Brasil e Argentina assinaram em
91 um acordo que autoriza comissões dos dois países a contabilizar
e controlar todos os materiais nucleares e a receber inspetores em
todas as instalações de pesquisa,
civis e militares.
O Brasil ganhou essa projeção
por ter ratificado praticamente todos os tratados de controle de programas de pesquisa nuclear para
fins pacíficos e bélicos.
A proposta de usar o acordo nuclear Brasil-Argentina como modelo de negociação foi feita pela
Cnen (Comissão Nacional de
Energia Nuclear), em Brasília, e
levada pelo presidente Fernando
Henrique Cardoso ao governo
norte-americano. Os EUA encaminharam a proposta à AIEA
(Agência Internacional de Energia
Atômica), que reuniu segunda-feira, em Viena, a sua junta de
governadores (órgão executivo).
O diretor-geral da AIEA, Mohamed al Baraddai, telefonou ontem
para a Cnen e disse que a junta de
governadores acatou a proposta
brasileira como forma de estimular Índia e Paquistão a negociarem
sem a interferência das potências
que reclamam dos testes e ameaçam com sanções, mas têm armas
nucleares -situação classificada
pelo governo indiano de "hipócrita".
A disputa regional entre a Índia
hinduísta e o Paquistão muçulmano é histórica e culturalmente
mais acirrada (entraram em guerra três vezes) do que a que existia
entre Brasil e Argentina até ao início das negociações para a criação
do Mercosul, nos governos José
Sarney e Raul Alfonsín (anos 80).
O traço comum está no uso que
as Forças Armadas e os governos
de Índia e Paquistão fazem da pesquisa nuclear como forma de afirmação regional e dissuasão pelo
medo.
Nos anos 70, quando Brasil e Argentina eram dominados por regimes militares, as Forças Armadas
montaram programas de pesquisa
com fins claramente bélicos.
Ganharia a corrida quem primeiro conseguisse explodir um
artefato nuclear.
Com a redemocratização e a crise econômica, mais a vigilância e a
pressão crescente dos EUA, que
barganharam a ajuda econômica
em troca do fim da aventura nuclear, os dois países partiram para
uma negociação diplomática encerrada com a criação da Abacc
(Agência Brasileiro-Argentina de
Contabilidade e Controle de Materiais Nucleares).

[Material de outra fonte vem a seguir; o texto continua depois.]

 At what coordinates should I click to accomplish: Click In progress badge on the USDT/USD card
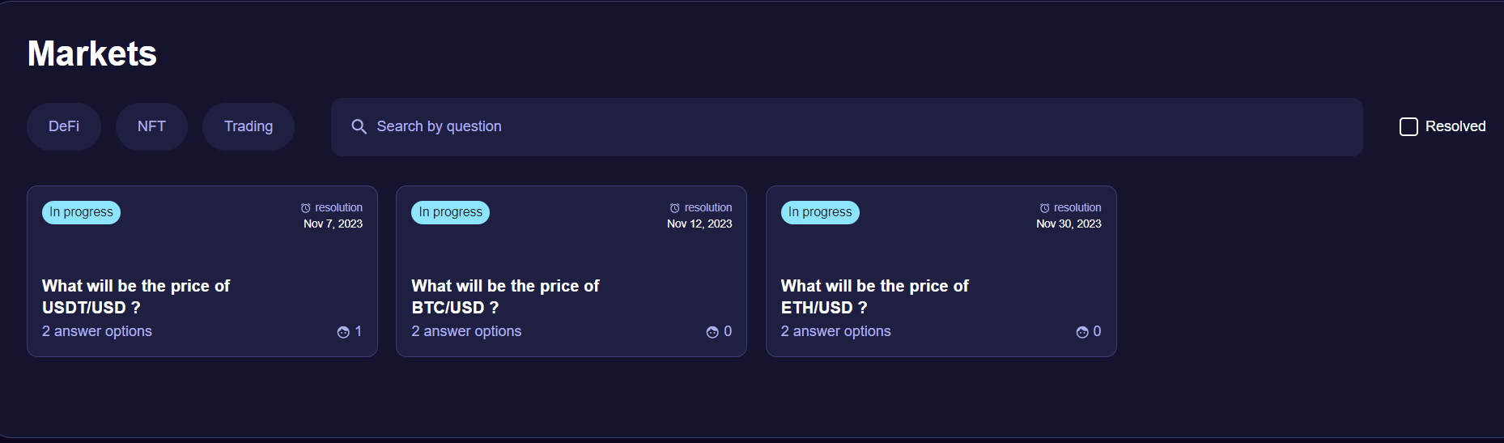tap(81, 212)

Foi esse papel de bom moço na
questão nuclear, que o Brasil vem
desempenhando desde o governo
Sarney (85-89), quando começou
a ser desmontada a rivalidade nuclear com a Argentina, que levou
agora o G-8 (grupo dos sete países
mais ricos e Rússia) e a AIEA a
empurrar o Itamaraty para o cenário da negociação internacional.
Um papel que o governo brasileiro
aceita de bom grado.
Terça, no Senado
A Folha apurou que no encontro
com o presidente Bill Clinton, domingo passado, em Camp David
(EUA), FHC confirmou a iminente ratificação, pelo Senado, do
TNP (Tratado de Não-Proliferação de Armas Nucleares).
A mensagem presidencial
apoiando o TNP foi encaminhada
ao Congresso em junho do ano
passado e deve ser votada na Comissão de Relações Exteriores e
Defesa Nacional, do Senado, na
próxima terça-feira. Dos tratados
internacionais importantes, é o
único que falta ratificar.
Até chegar ao TNP, o Brasil assinou o acordo com a Argentina, o
Tlatelolco (não-proliferação entre
países latino-americanos), o Quatripartite (com a AIEA), o com o
chamado "Clube de Londres"
(que autoriza o país a ser supridor
de materiais nucleares) e o MTCR
(Regime de Controle de Tecnologia de Mísseis).
A postura contra a pesquisa nuclear para fins bélicos foi reforçada no governo FHC com a decisão
de assinar o TNP, o tratado que
enfrentava a oposição mais organizada entre setores das Forças
Armadas e da diplomacia. Esses
setores consideram o TNP discriminatório -não acaba com o arsenal nuclear existente.